Temptation becomes an evil desire (e.g., adultery in the heart) when we look at a person for the purpose of lusting. Recognizing the aesthetic beauty of a person is not an evil desire—even if that person is not a spouse. Yet the moment that this recognition births evil desire in the heart by looking with lustful intent, it is sin.


In John Owen’s well-known work on sin and temptation, he defines two kinds of temptation: ones that come from without and others that come from within (Works, 6:194). The first kind of temptation works like this. I am hungry. And someone offers me stolen food. This temptation comes from without and is morally neutral.

The second kind of temptation works like this. From within me, I propose a desire to steal food for the pleasure of eating. According to Owen, “the very proposal from within, it being the soul’s own act, is its sin” (Works, 6:194).

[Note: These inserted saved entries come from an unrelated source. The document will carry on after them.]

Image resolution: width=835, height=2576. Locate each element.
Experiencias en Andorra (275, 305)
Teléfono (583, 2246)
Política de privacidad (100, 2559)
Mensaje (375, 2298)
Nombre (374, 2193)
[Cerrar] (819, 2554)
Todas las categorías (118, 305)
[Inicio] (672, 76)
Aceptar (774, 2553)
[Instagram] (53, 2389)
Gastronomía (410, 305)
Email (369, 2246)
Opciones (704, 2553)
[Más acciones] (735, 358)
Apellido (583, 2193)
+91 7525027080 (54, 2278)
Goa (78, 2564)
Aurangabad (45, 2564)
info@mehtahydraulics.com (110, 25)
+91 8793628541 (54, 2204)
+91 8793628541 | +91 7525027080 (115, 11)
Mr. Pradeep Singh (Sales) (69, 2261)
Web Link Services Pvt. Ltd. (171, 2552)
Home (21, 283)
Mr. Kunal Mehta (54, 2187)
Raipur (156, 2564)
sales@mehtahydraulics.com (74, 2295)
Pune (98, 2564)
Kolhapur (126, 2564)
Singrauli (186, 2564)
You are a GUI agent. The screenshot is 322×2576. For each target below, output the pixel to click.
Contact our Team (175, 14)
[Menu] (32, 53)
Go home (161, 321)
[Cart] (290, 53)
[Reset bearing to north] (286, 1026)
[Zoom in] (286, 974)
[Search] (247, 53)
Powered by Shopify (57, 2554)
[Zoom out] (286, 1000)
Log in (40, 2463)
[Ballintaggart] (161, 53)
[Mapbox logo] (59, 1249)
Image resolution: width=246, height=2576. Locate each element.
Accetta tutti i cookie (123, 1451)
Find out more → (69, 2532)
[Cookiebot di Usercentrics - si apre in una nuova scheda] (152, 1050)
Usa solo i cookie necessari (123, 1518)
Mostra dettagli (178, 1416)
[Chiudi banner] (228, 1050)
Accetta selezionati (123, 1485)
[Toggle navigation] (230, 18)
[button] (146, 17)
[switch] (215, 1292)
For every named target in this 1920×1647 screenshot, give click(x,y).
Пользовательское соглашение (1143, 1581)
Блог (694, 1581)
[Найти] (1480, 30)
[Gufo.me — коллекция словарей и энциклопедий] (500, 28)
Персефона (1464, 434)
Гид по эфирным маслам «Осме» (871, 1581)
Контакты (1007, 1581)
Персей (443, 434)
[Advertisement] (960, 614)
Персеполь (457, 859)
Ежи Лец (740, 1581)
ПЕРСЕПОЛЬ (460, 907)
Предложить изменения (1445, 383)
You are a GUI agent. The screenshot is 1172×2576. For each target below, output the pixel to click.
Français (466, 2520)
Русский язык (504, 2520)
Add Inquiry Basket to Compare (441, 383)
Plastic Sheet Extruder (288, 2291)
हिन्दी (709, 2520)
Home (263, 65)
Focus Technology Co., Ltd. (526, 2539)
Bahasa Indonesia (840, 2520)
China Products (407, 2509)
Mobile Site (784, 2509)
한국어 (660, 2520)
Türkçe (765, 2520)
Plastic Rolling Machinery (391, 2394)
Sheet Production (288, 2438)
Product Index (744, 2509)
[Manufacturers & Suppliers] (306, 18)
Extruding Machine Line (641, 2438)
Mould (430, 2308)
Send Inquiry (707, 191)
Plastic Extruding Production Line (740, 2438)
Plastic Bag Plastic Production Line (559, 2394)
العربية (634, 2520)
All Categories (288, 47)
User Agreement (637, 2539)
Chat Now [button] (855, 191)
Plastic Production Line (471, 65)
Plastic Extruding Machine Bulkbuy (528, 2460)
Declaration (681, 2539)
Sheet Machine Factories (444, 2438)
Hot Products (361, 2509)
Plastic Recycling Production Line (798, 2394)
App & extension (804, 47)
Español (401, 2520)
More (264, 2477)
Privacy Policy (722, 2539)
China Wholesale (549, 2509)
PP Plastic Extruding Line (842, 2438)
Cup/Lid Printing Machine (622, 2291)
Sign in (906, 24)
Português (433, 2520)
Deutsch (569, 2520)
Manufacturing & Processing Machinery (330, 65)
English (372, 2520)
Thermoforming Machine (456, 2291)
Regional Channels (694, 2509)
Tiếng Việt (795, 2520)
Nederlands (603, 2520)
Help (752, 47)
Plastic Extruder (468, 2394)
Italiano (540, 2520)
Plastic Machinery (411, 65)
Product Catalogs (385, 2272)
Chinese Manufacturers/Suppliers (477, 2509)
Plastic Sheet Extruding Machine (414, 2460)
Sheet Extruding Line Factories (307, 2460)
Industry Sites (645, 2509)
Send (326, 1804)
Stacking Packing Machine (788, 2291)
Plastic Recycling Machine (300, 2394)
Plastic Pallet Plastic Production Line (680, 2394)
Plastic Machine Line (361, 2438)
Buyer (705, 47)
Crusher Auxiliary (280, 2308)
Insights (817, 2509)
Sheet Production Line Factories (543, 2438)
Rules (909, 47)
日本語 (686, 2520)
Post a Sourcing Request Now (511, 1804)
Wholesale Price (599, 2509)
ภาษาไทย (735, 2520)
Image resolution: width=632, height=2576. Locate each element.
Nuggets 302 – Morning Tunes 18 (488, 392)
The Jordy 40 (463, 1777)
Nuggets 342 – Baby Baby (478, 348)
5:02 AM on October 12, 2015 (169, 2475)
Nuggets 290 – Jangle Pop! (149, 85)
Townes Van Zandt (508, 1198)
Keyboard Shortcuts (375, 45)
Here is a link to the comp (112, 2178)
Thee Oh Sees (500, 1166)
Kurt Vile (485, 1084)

Although this taxonomy of temptation may seem overly detailed, it becomes important when we ask the question: when does temptation become sinful? Or more specifically, when does sexual or romantic desire become sinful?

Married and Tempted

Here is what I mean. A married woman rightly can desire her spouse romantically and sexually. But what if she recognizes another man as an attractive man? Since polygamy is unnatural, does this recognition of beauty constitute sin? Has she experienced “evil desire” (Col 3:5)?

I answer no. In Matthew 5:28, Jesus defines when desire for someone becomes sin. He explains, “When someone looks at a woman for the purpose of lusting after her (pros to epithumesai auten), he has already committed adultery in his heart.”

Note two items. First, seeing a woman and recognizing the aesthetic appeal of that woman is itself not wrong. Jesus specifies that looking with lustful intent is wrong. The Greek construction pros to epithumesai auten signifies purposeful intent.

Second, the sinful act occurs “in his heart.” A desire that arises in our heart arises from within our fallen nature. This desire itself is sinful, or in the language of Paul is an “evil desire” (Col 3:5).

While Jesus gives a general principle, we can apply it to a married person. If the woman in the above example, sees a man whom she considers attractive, she does so without sin—if she does not look with lustful intent.